Affordable Housing Gap Headed for Crisis Proportions
The disadvantaged will account for 2.6 million units of the 4.5 million gap next year.
The housing supply gap is the most critical for the most economically disadvantaged, warns Americans CoreLogic Public Policy Executive Pete Carroll
The gap, projected to reach 4.5 million units in 2022 from 2.5 million in 2018, will be of crisis proportions for the disadvantaged who earn less than half of what their neighbors do, asserts Carroll in a recent presentation.
He says the disadvantaged will account for 2.6 million units of the 4.5 million gap next year.

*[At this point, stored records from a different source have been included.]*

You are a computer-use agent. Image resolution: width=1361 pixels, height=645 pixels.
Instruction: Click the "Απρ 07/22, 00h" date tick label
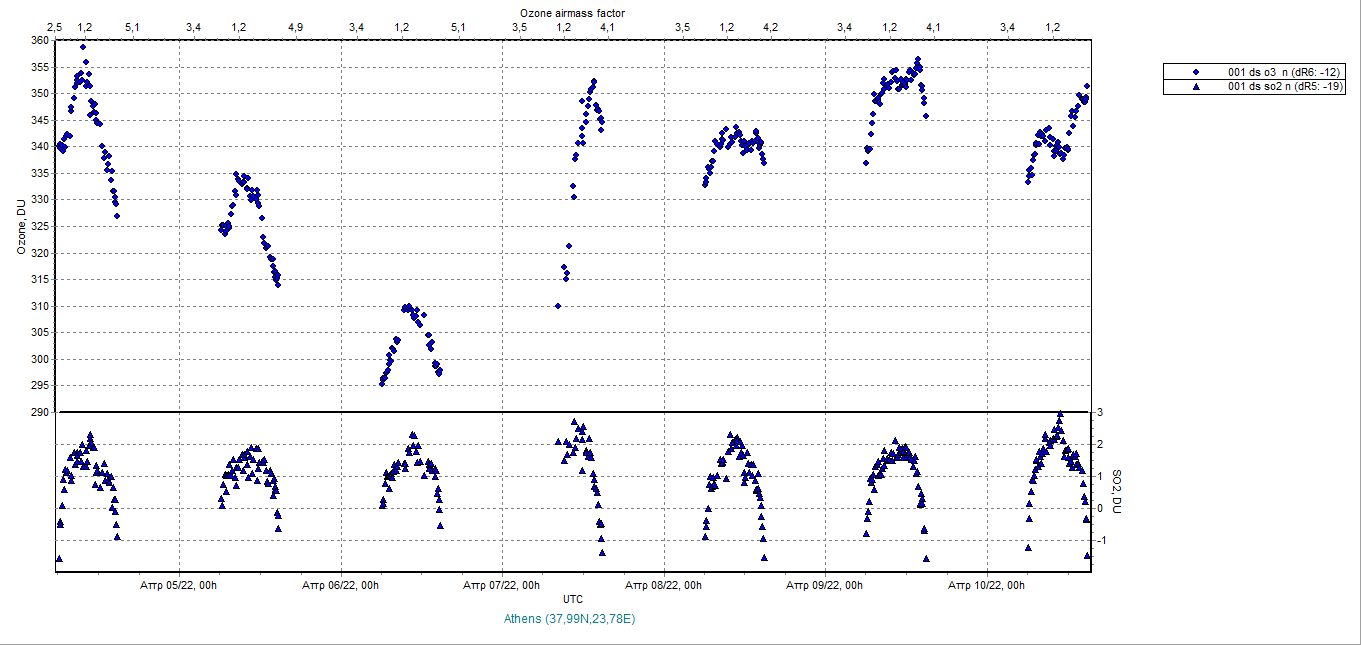tap(502, 585)
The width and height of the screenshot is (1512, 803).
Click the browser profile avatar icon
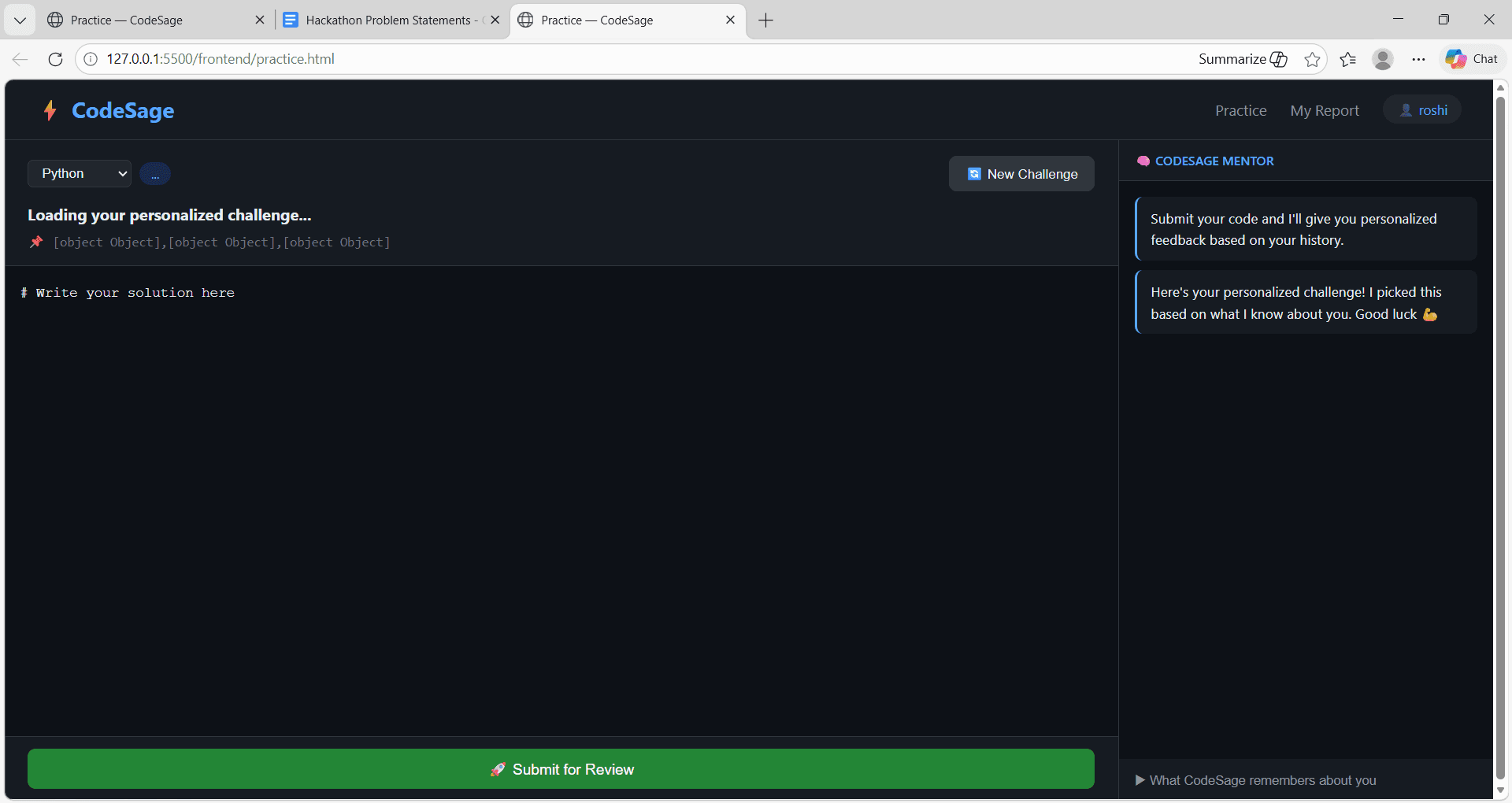click(x=1383, y=59)
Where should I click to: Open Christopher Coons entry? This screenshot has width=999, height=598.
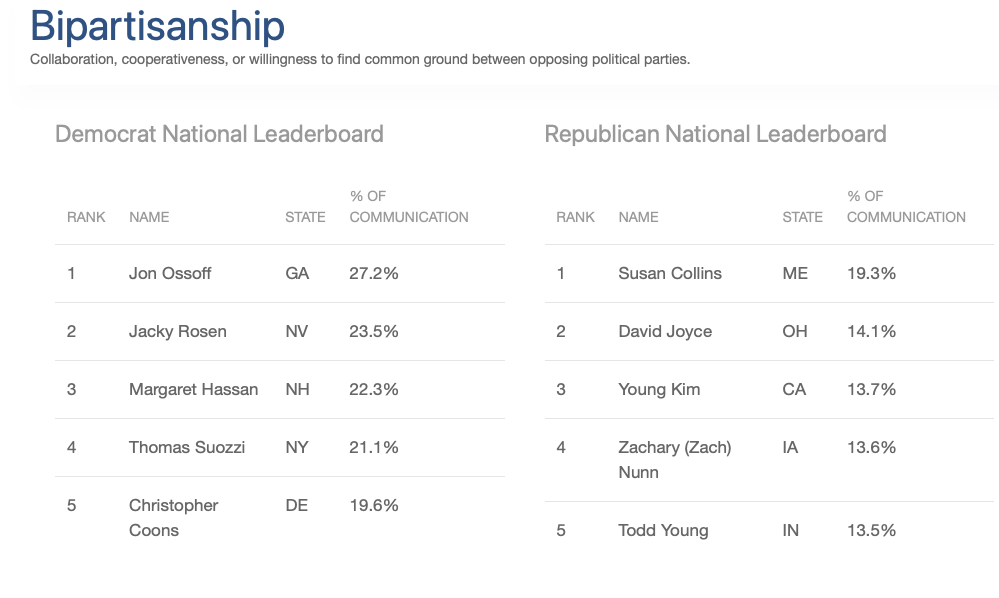click(173, 518)
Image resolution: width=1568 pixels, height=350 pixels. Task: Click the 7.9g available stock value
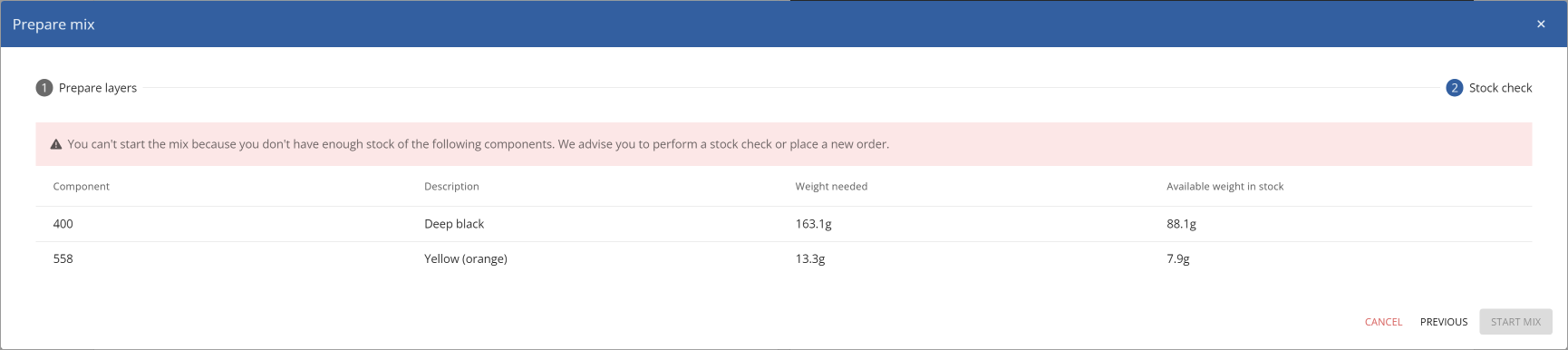pos(1177,259)
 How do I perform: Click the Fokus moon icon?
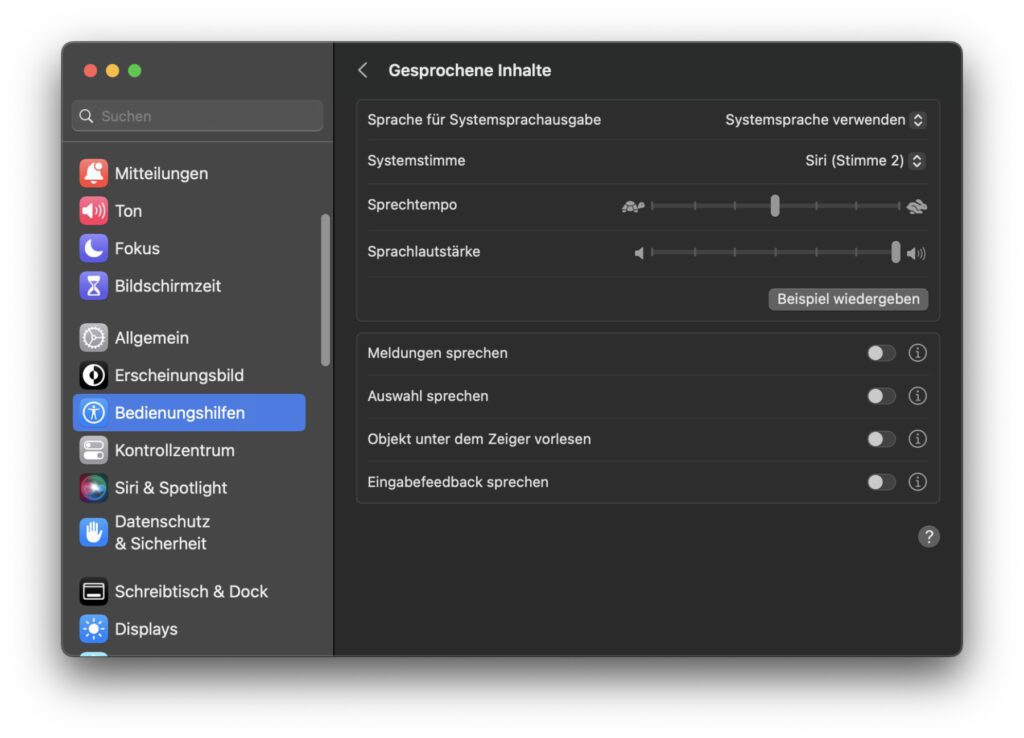pos(92,248)
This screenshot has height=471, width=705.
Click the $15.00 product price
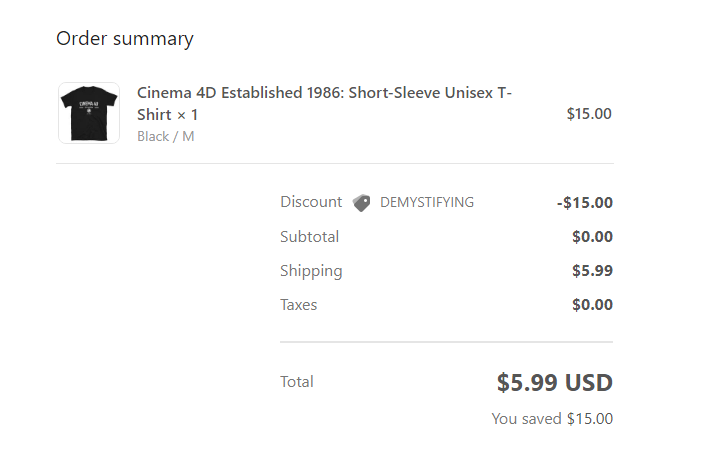pyautogui.click(x=589, y=114)
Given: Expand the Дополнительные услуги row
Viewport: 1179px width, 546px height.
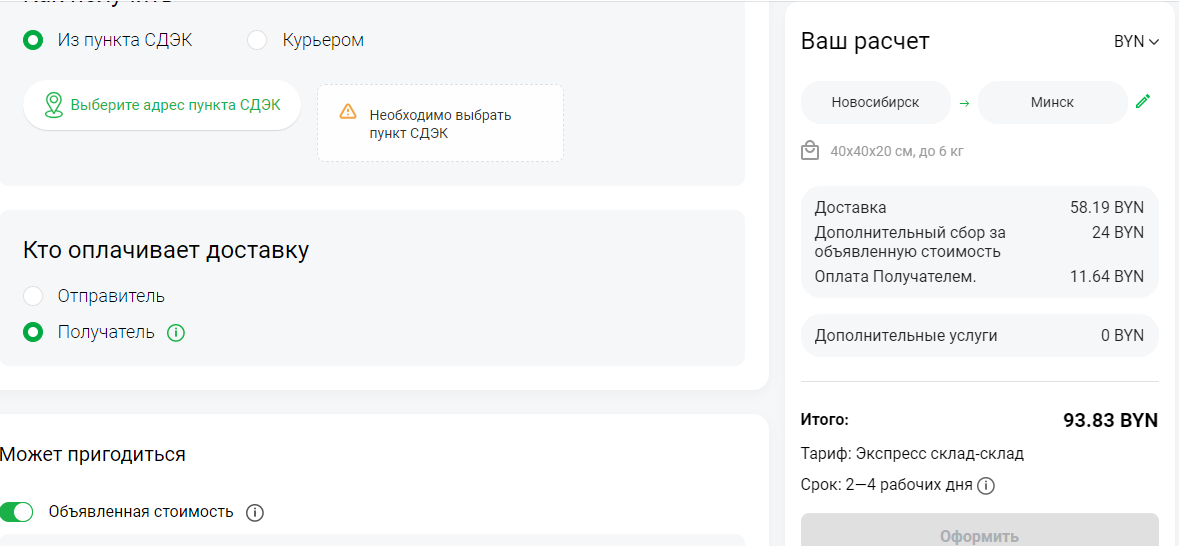Looking at the screenshot, I should 980,335.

“This particular gap is especially critical because the problem is twofold: in addition to there being an under-supply of new units for this income level, total household income is not keeping pace with the cost to operate and maintain these housing units,” says the CoreLogic official.
People with low-to-moderate income are those who earn somewhere between half of what their neighbors earn to a little more than what their neighbors earn will account for roughly 1.1 million units of the 2022 gap, he estimates.
Going further up the income ladder, people who earn more than what their neighbors earn will be hit by a gap of roughly 650,000 units that year, Carroll estimates.
There are many complex reasons behind the shortage of low-income housing units, but it is clear that they, like the rest of the multifamily asset class, is hurting from the rapid increase in material costs, such as the 150% spike in lumber prices last year. Another challenge is the necessity for multiple funding sources, which often lead to fragmented and complex deals, according to a recent report by Capital One from the Terner Center for Housing Innovation at the University of California Berkeley.
“The number of stacked financing sources needed has risen in tandem with the rapid increase in building costs. These increases are not unique to affordable housing production: the Terner Center’s research found that hard construction costs have driven up costs for both affordable and market-rate developments,” Desiree Francis, head of community finance at Capital One, told GlobeSt.com.
Developers complain the myriad of financing sources needed for a single project have deadlines that aren’t aligned contributing to longer timelines and associated cost increases.